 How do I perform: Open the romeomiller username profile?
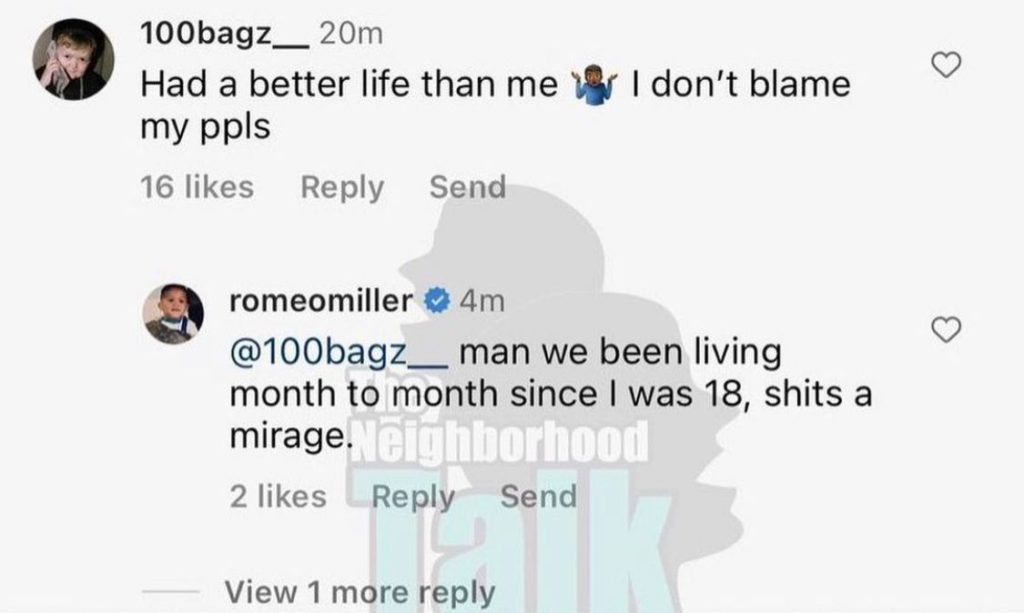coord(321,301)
==
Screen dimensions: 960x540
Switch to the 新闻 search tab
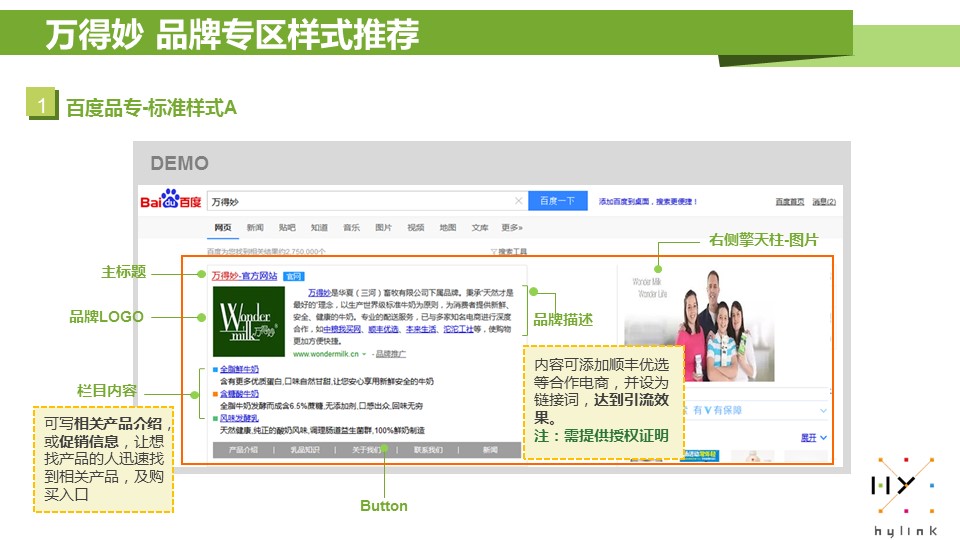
...
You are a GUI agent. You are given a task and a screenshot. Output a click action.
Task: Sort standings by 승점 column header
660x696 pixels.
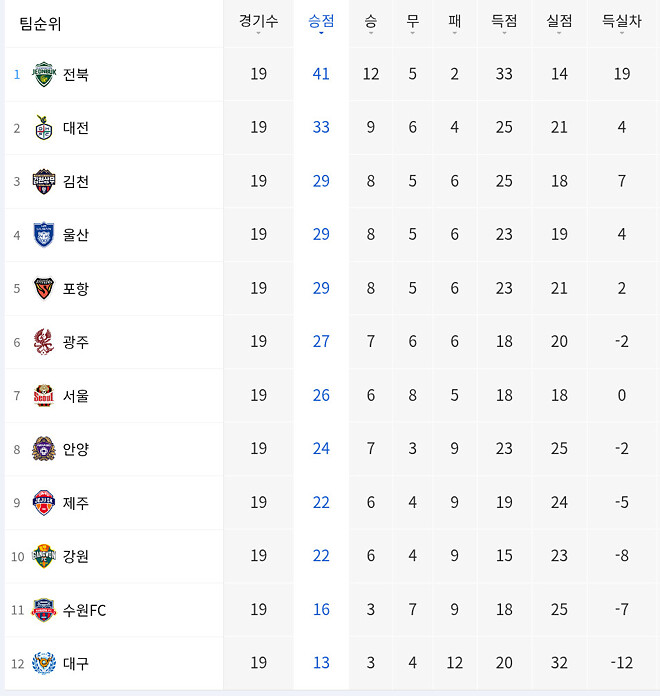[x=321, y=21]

» **EXERCISE BRIEF**:
Within the data above, the lines from the one with "Screen dimensions: 960x540" to the one with "Switch to the 新闻 search tab" must be repeated exactly; no other line belongs in the answer.

» **TASK RESPONSE**:
Screen dimensions: 960x540
Switch to the 新闻 search tab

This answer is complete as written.